Can I force tabix to index on a single column? I have a really large set of data (nearly 10 terabytes) that I want to random access to. A bgziped, sorted, indexed format seems to be a good way to do this, but my data has the lookup key as a single column and tabix indexes using two columns (or fields). Here is a really simple example of what I mean. My data is already sorted by the first field and in a bgzip file in this tab-delimited format...
control1 FFFFFFFFF
exemplar12 FF55FFFFF
exemplar13 FFFFFFFFF
sample14 FFFFFFFFF
The first column is the field and I want to index by. It seems like tabix needs at least two columns, the first is a string (chromosome) and the second is an integer (position). I found that I can do this by splitting the first and representing the second half as an integer like this...
control 1 FFFFFFFFF
exemplar 12 FF55FFFFF
exemplar 13 FFFFFFFFF
sample 14 FFFFFFFFF
Then it works. However, due to upstream processes (which I cannot elaborate on here) I to keep the lookup column as a single column. Can tabix be forced to only use one field to index?

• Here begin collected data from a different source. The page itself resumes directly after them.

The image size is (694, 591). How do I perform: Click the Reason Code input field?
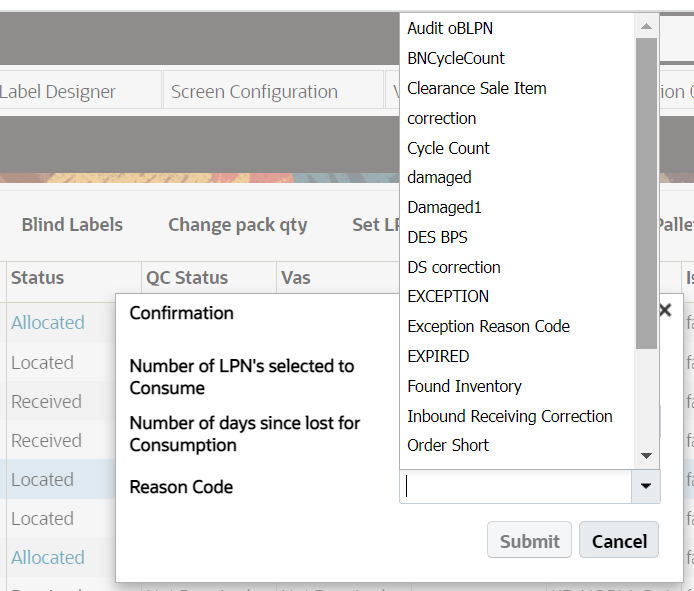[515, 487]
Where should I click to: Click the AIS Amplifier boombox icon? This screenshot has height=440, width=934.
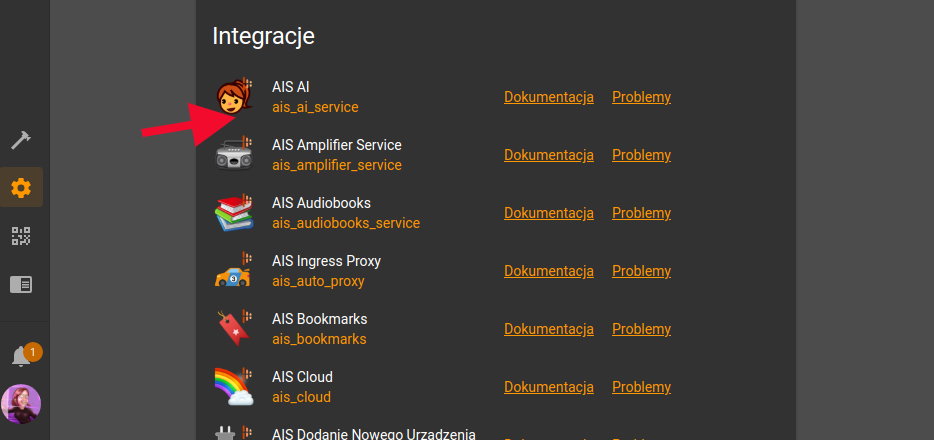[x=234, y=154]
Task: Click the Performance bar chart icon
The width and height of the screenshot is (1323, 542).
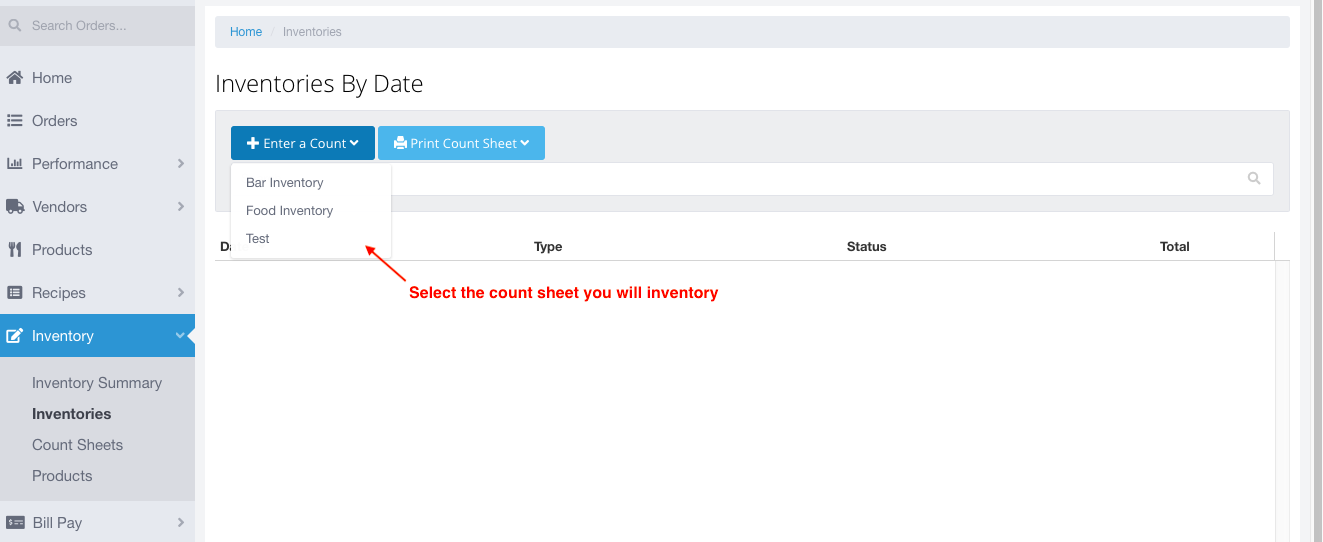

The data is already sorted alphabetically, I'll update my question to reflect this. Also it is a really large set of data, that I want random access to by a lookup key. I want to use tabix to index the already-sorted data by the first field only, not two fields.
use
sort -n
, that will consider only the numbersexample:
The data is already sorted. Sorting again does not help.
I see, you need the index, unfortunate as you said, tabix expects one column for the chormosome name and a second one for the coordinates
Yup. Sorry for the confusing post. I updated it to be more descriptive. Yes, I'm looking to index a large set of data so that I have random access to it. Bgzip and tabix seem to be good options for this, but tabix seems to have two fields as a default requirement :(